Egyptians in London have spoken of their jubilation at the resignation of President Hosni Mubarak.
There were cries of "freedom" as 200 people shouted and sounded horns at the Egyptian embassy in Mayfair, then walked to the cafes of London's Arab community around Edgware Road.
"People are not going to sleep," said one man named Abdul. "I will cancel work for tonight and tomorrow."
Ali, who had just turned 20, said it was "a birthday I will never forget".
"It's the happiest day for all Egyptians, I can promise you," he told BBC London 94.9.
While many people had not believed a change of regime was possible, the Egyptian youth had "made this revolution through Facebook", he added.
There have been protests outside the embassy throughout the past three weeks, in parallel with the demonstrations seen in Egypt's capital, Cairo.
Another man who joined Friday evening's celebrations in London said: "The people have suffered for 30 years and now it's time for freedom and change."
One woman, Meret, said President Mubarak had been "changing his mind day after day" about whether to stay or go, and she had been "really angry".
"I knew it was a matter of days but not just abruptly like this," she added.
Her friend Mohammed said: "I'm excited.
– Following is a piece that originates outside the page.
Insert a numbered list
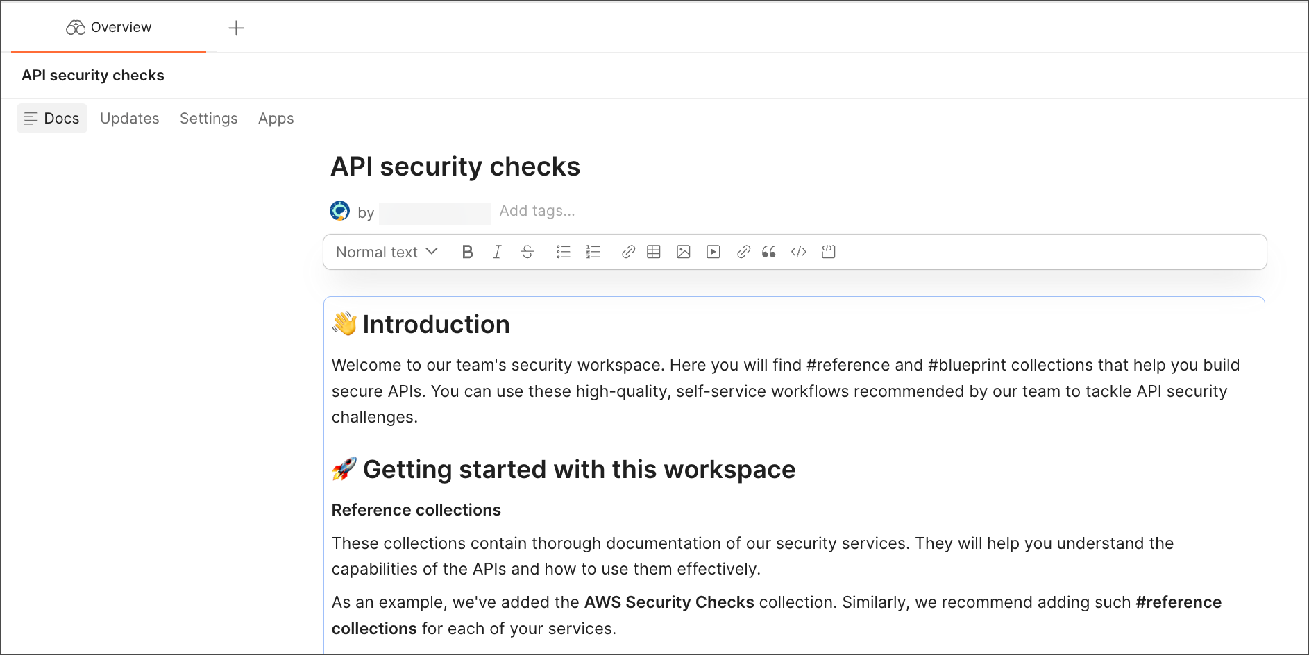coord(593,252)
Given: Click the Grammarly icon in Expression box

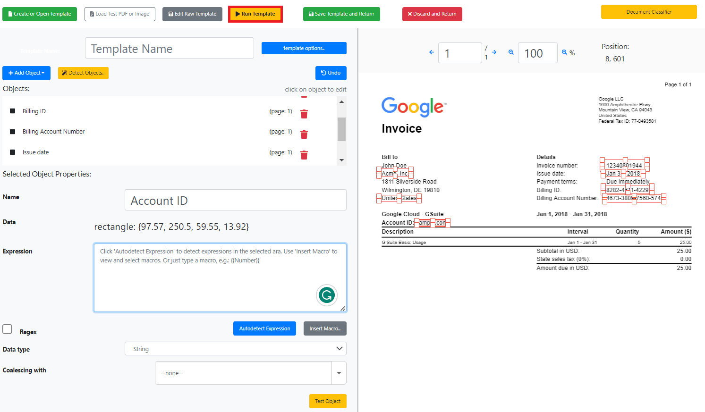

I didn't believe it was going to happen, to be honest. It's been a great day for Egyptians and it's going to go down in history. Hopefully for Egyptians now it's a time to look forward."
Across London on the steps of 10 Downing Street, Prime Minister David Cameron said Egypt had a "precious moment of opportunity" to move towards "civilian and democratic rule".
And Labour leader Ed Miliband offered his congratulations, adding: "Now the task must be to create that democratic future that people have today won."